Kemungkinan adanya kontrak yang default bukan suatu hal yang mengada-ada mengingat kecil kemungkinan semua kontrak yang tidak dapat dieksekusi pada MEF 2020-2024 akan diteruskan pada program pembangunan kekuatan periode 2025-2029.

Keempat, kelanjutan program akuisisi. Untuk 50 kontrak yang sudah ditandatangani namun belum mempunyai loan agreement dan sejumlah kontrak lain yang belum ditandatangani, apakah program-program tersebut akan dipilih secara selektif untuk di-carry over ke dalam Blue Book 2025-2029?

Sejak beberapa waktu lalu terdapat informasi bahwa sejumlah program yang tidak dapat dieksekusi pada MEF 2020-2024 akan di-carry over ke periode 2025-2029. Jika informasi demikian benar adanya, berapa besar nilai kegiatan pengadaan yang akan di-carry over? Jumlah program beserta besaran angka PLN yang akan di-carry over dapat dipastikan akan mempengaruhi alokasi PLN pada kurun 2025-2029 bagi Kementerian Pertahanan.

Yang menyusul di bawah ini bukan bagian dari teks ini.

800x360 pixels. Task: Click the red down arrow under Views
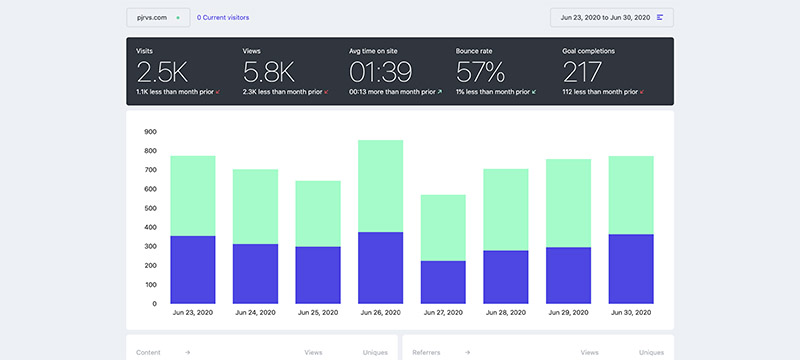(327, 92)
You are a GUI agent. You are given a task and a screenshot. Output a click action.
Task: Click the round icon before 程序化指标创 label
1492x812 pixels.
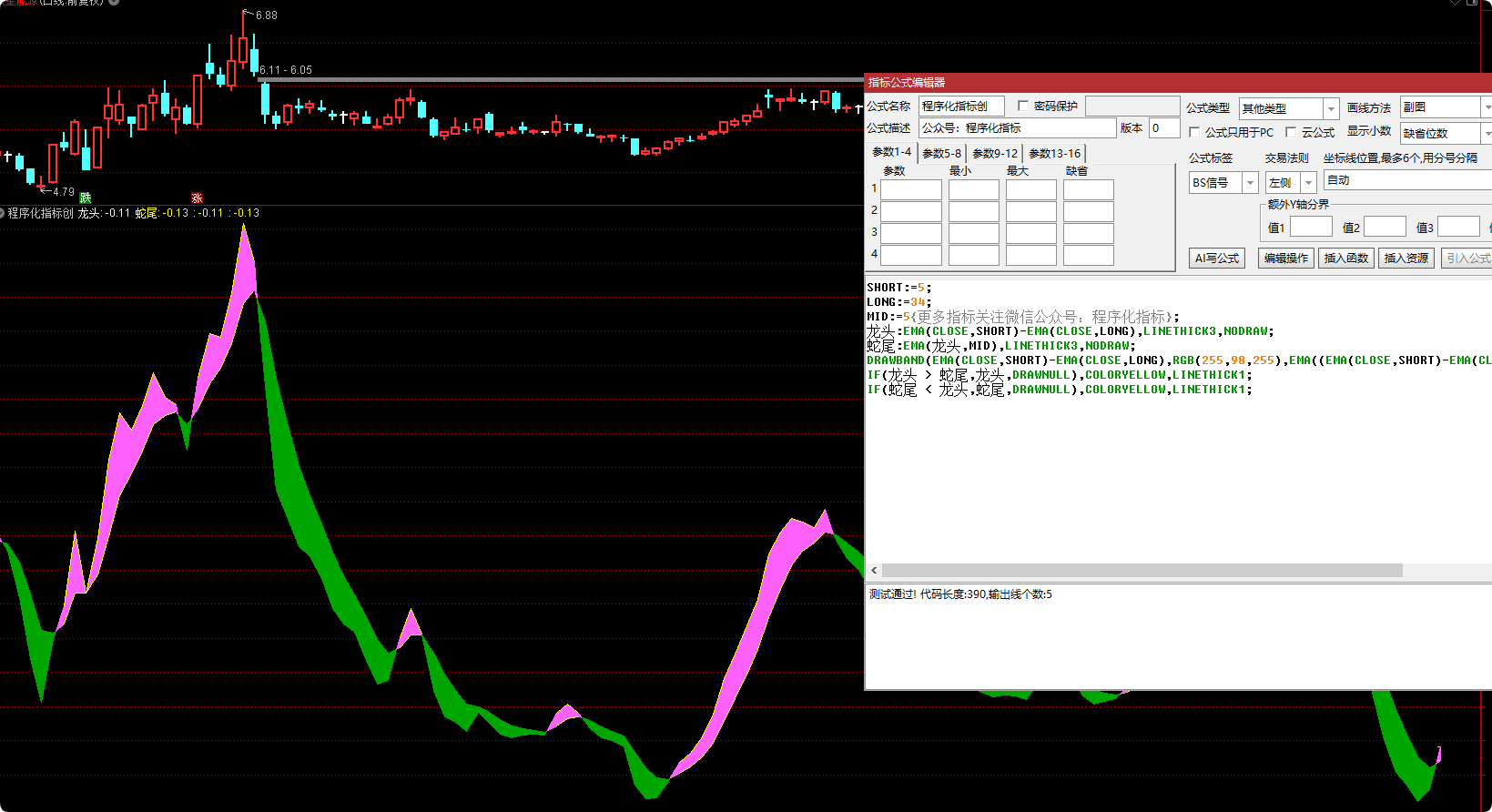(x=3, y=213)
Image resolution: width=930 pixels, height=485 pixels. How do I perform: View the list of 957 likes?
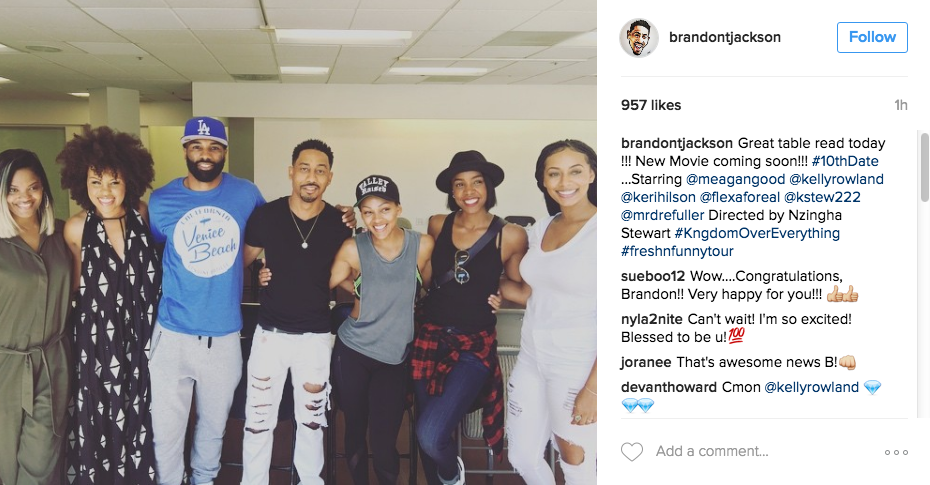coord(651,106)
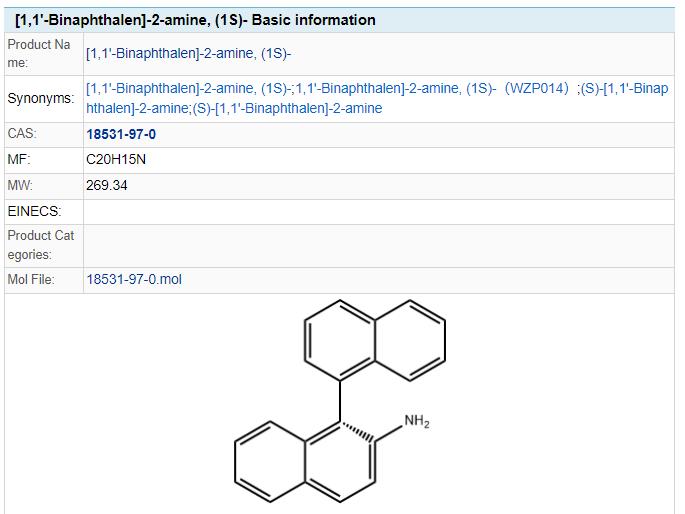The width and height of the screenshot is (685, 514).
Task: Click the upper naphthalene ring in the structure
Action: tap(375, 346)
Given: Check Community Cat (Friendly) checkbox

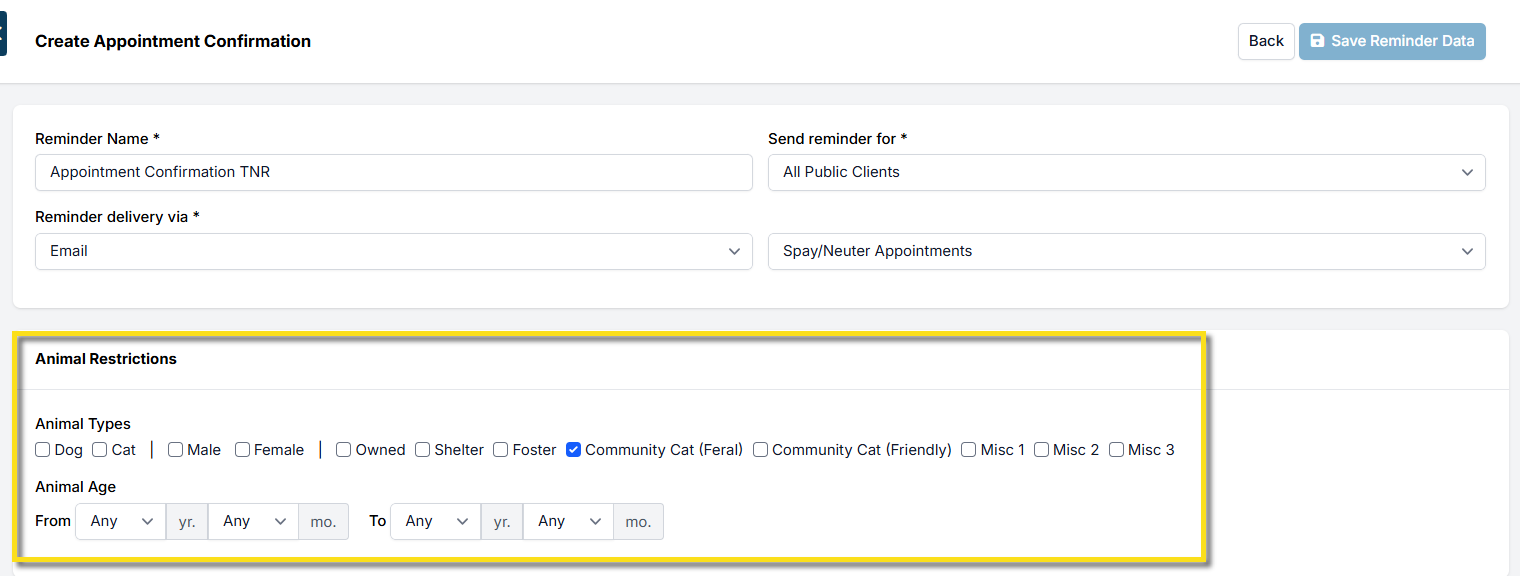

Memperhatikan dengan seksama kondisi fiskal pemerintah saat ini, menjadi pertanyaan apakah dalam beberapa waktu ke depan akan ada penentuan alokasi dana RMP untuk Kementerian Pertahanan oleh Kementerian Perencanaan Pembangunan Nasional/Bappenas?

Apabila tersedia alokasi dana RMP pada tahun ini, nilainya diperkirakan kurang dari satu per enam dari total alokasi belanja modal sebelum terkena pemotongan. Dengan nilai alokasi dana RMP yang terbatas, maka hanya sedikit program pada tahun ini yang dapat diaktivasi oleh pemerintah. Tersedia atau tidaknya alokasi dana RMP akan ditentukan oleh ruang fiskal pemerintah dan atau arahan Presiden Prabowo Subianto.

Sementara itu, pada akhir tahun lalu Menteri Keuangan sudah menerbitkan PSP bagi sejumlah program yang akan jatuh tempo pada 31 Maret 2025. Apabila Kementerian Pertahanan mampu menandatangani 23 kontrak terkait PSP tersebut sebelum 31 Maret 2025, tantangan berikutnya adalah apakah proses negosiasi loan agreement di Kementerian Keuangan dapat selesai sebelum atau pada 31 Maret 2025?

Bahkan jika proses loan agreement dapat diselesaikan dalam batas waktu tersebut, tantangan berikutnya adalah ketersediaan alokasi dana RMP pada APBN Kementerian Pertahanan tahun fiskal 2025. Apakah kontrak-kontrak tersebut akan mendapatkan prioritas untuk aktivasi ataukah harus memberikan kesempatan kepada kontrak-kontrak lain yang menantikan penandatanganan loan agreement dan atau aktivasi?